**Text segment**.

____

Please dont take this the wrong way...  but  my wife used to be a workplace safety trainer for commercial electricians and she'd freak if she saw this. No leather apron working on your knees offers zero protection. Then on the last bit of your pour you gave a sort of jerk to get the last drop out of the crucible. That could result in a blob of molten metal being flung onto your unprotected legs.

I know a guy who gave himself 3rd degree burns by spilling molten lead on his leg while casting fishing sinkers from tire weights. Please consider proper long handle tongs for lifting your crucible and pouring so you can stand up and gain some much needed distance from the molten stuff.


----------



## Cogsy (Jan 25, 2015)

I have to agree it was a little dangerous. Having worked as a hot dip galvaniser, I can tell you that even a small drop of molten metal on the skin causes a major jerking reaction/reflex. If you happen to be holding something molten at the time, it will end up splattered all over the immediate area. So the idea is to not be in the immediate area - less chance of getting a splash and less chance of getting covered if an event happens.

____

**Exercise 1**. In the metal-casting safety thread, rewrite the paragraph beginning "Please dont take this the wrong way" as a short bulleted list that keeps its main facts.
**Exercise 2**.
Answer these questions using the metal-casting safety thread, one line each:
(a) What was the acquaintance making when he burned his leg, and from what material?
(b) What job had Cogsy worked in?
(c) What tool does the first post suggest for lifting the crucible and pouring?
**Exercise 3**. Write the next part of the metal-casting safety thread, picking up after its last sentence.

**Available data**.

____

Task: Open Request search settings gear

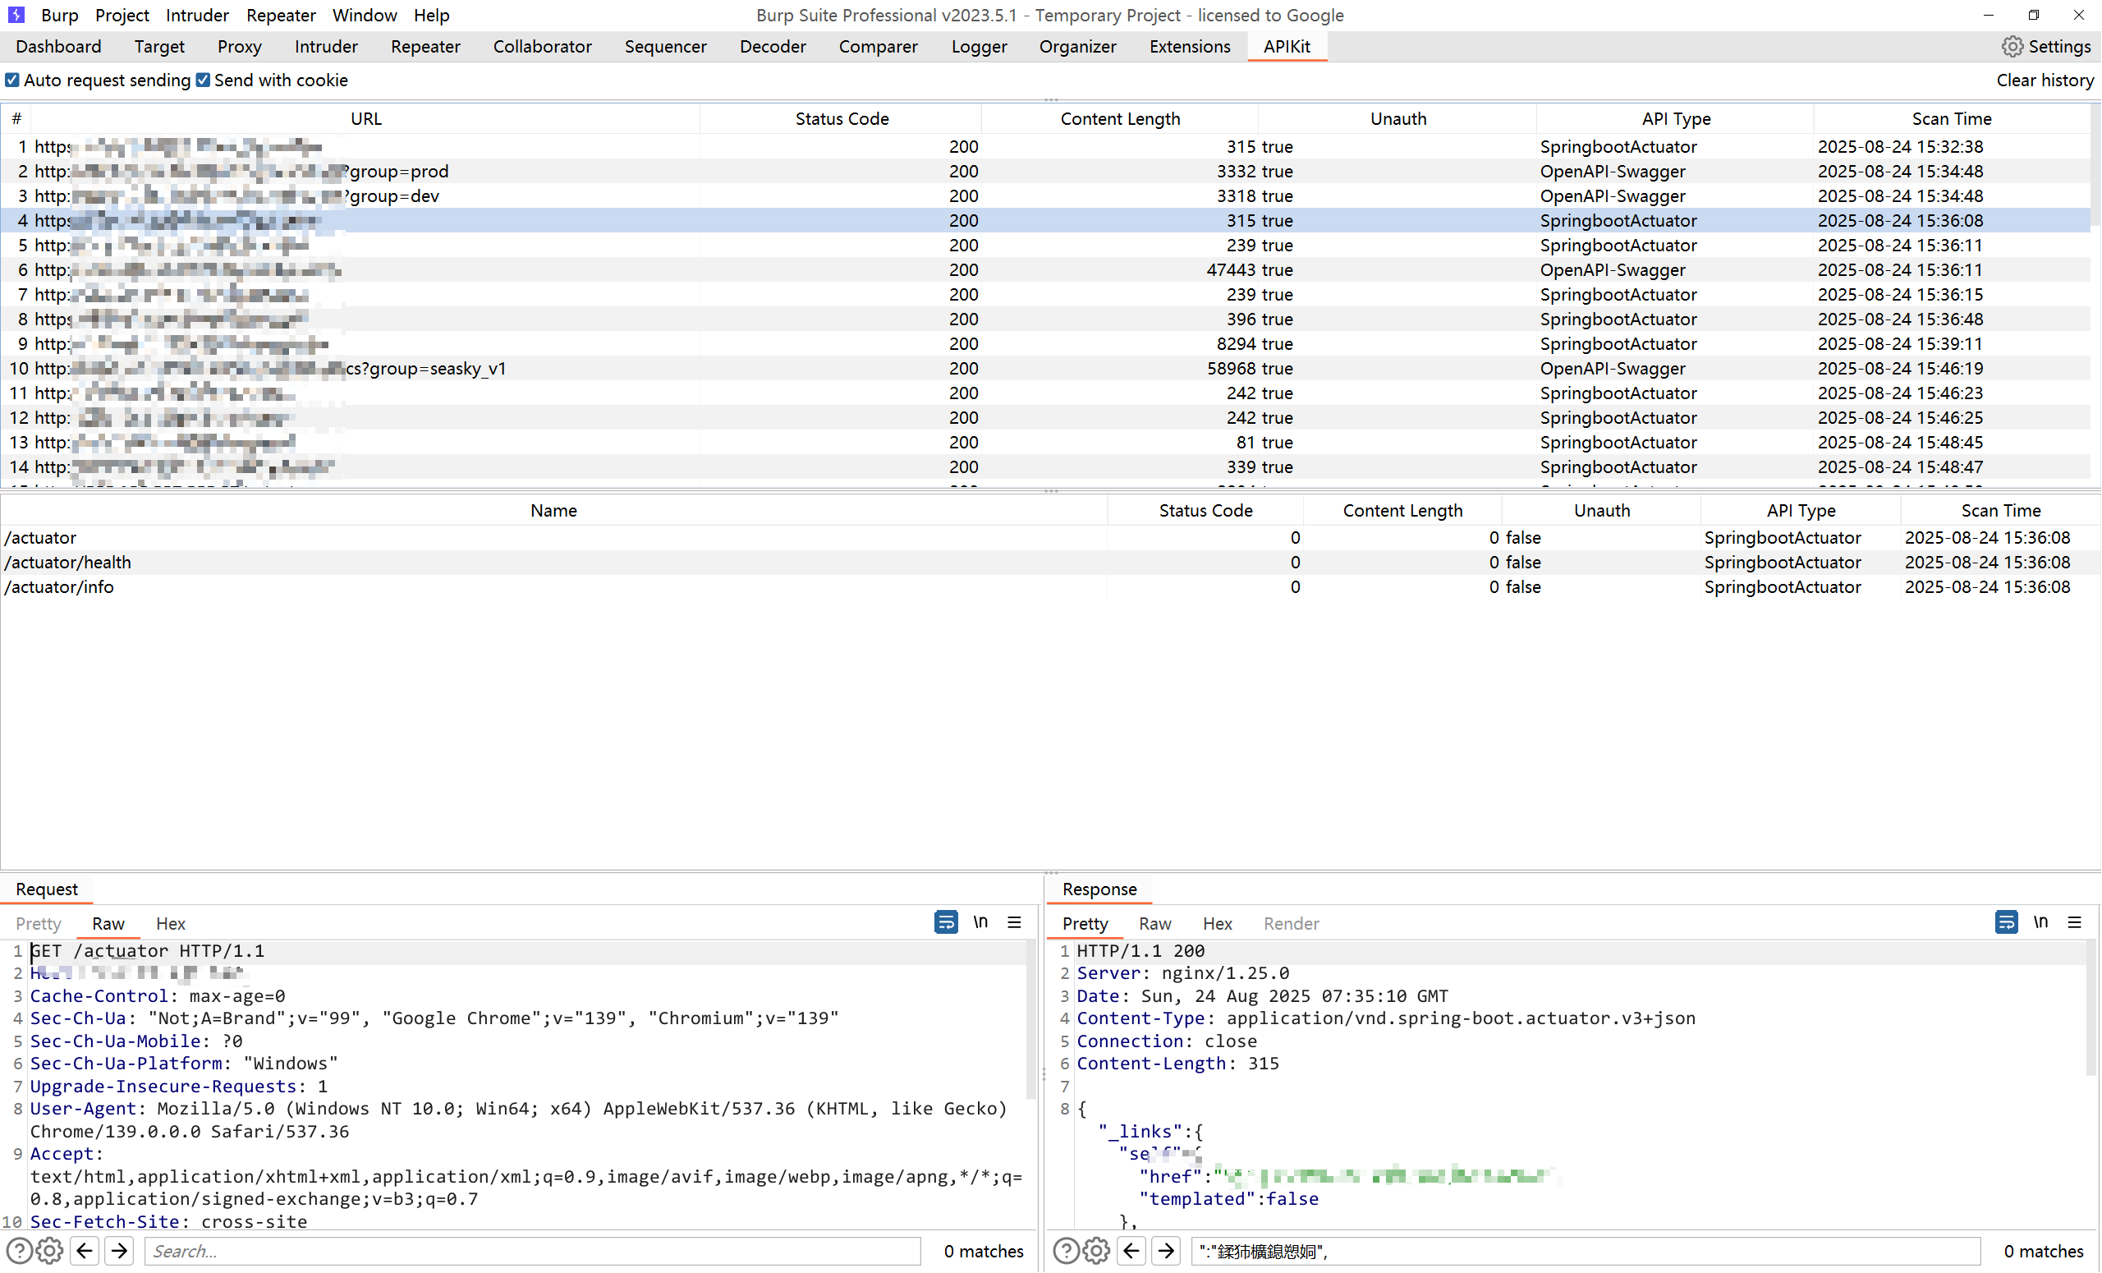Action: click(x=50, y=1251)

____

**Exercise answer 1**.
- The poster's wife used to be a workplace safety trainer for commercial electricians and would be alarmed by this.
- Working on your knees without a leather apron offers zero protection.
- At the end of the pour, a jerk was used to get the last drop out of the crucible.
- That jerk could fling a blob of molten metal onto unprotected legs.

**Exercise answer 2**.
(a) He was casting fishing sinkers from tire weights.
(b) Cogsy had worked as a hot dip galvaniser.
(c) It suggests proper long handle tongs.

**Exercise answer 3**.
We didn't wear aprons in galvanising (just too cumbersome to run in, and I have literally run for my life on occasion) but we did get some 'fireproof' (so they said) shirts. I once had a fireproof shirt catch fire and I could not put it out. Ended up pulling it over my head, still buttoned, while it went up in flames. At least it did offer some thermal protection and I wasn't badly burnt. 

I would never go into galvanising these days, but I am slowly getting set up to melt and pour aluminium. Be safe and don't take chances.


----------



## bmac2 (Jan 25, 2015)

Torontobuilder, Cogsy.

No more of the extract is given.